Source extract Start Marker
Scott Perry protests FPL’s plan to put a coal power
plant near the Everglades.
Photo by Cynthia Archbold
By Cynthia Archbold
“Imagine the Ritz
under 10 feet of water!” That’s what one sign, held by among those
protesting coal plants and global warming, said. Another sign warned
that “Coal Kills.”
It’s not every day
that international protestors take to the streets of Key Biscayne to
warn about new threats of global warming coming from plans to build
coal power plants.
But that’s what
happened Wednesday in front of the Ritz-Carlton.
About a dozen
environmentalists came to protest the Coaltrans Convention, a
meeting of top coal industry leaders to discuss building more coal
power plants in the United States and Latin America.
“The pressure needs
to be on FPL [Florida Power & Light],” says Scott Perry, a Glades
County resident who came to Key Biscayne to protest.
He says pollution
from Lake Okeechobee turns the Caloosahatchee River into an opaque
pea soup every spring, and a coal power plant would make the
Everglades a toxic wasteland.
He and other
environmentalists say coal power is outdated and devastating to the
environment.
But FPL’s slogan is
coal is “the right choice for right now,” and according to its Web
site, is cheaper and easier to obtain than natural gas.
Moreover, Florida’s
largest utility company also claims that coal power technology “has
undergone dramatic improvements in efficiency and pollution control
in the last 30 years.”
Source extract End Marker
§ Exercise tasks:
**1.** Retype the stretch of the coal protest article from "Scott Perry protests" through "coal power plants.".
**2.** Condense the paragraph of the coal protest article beginning "About a dozen environmentalists" into one shorter sentence that keeps its main facts.
**3.** Summarize the coal protest article in two sentences.
The listing placed after the coal protest article is not needed for any of this work.
Given data Start Marker
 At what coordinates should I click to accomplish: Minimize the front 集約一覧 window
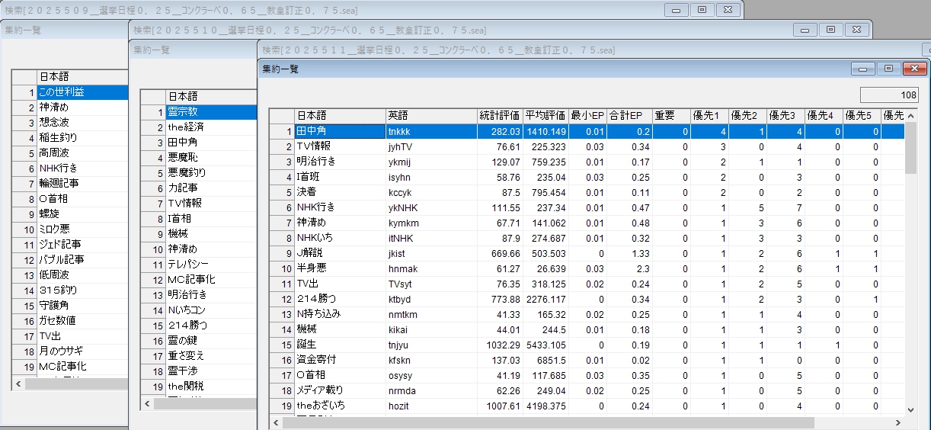[863, 69]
Given data End Marker
§ Solutions by task:
**1.**
Scott Perry protests FPL’s plan to put a coal power
plant near the Everglades.
Photo by Cynthia Archbold
By Cynthia Archbold
“Imagine the Ritz
under 10 feet of water!” That’s what one sign, held by among those
protesting coal plants and global warming, said. Another sign warned
that “Coal Kills.”
It’s not every day
that international protestors take to the streets of Key Biscayne to
warn about new threats of global warming coming from plans to build
coal power plants.

**2.** Roughly twelve environmentalists protested the Coaltrans Convention, where leading coal industry figures met to discuss building more coal power plants in the United States and Latin America.

**3.** On Wednesday, about a dozen environmentalists, including Glades County resident Scott Perry, protested in front of the Ritz-Carlton in Key Biscayne against the Coaltrans Convention, a meeting of top coal industry leaders about building more coal power plants in the United States and Latin America. The protesters call coal power outdated and devastating to the environment, while FPL says coal is cheaper and easier to obtain than natural gas and that its technology has improved dramatically in efficiency and pollution control over the last 30 years.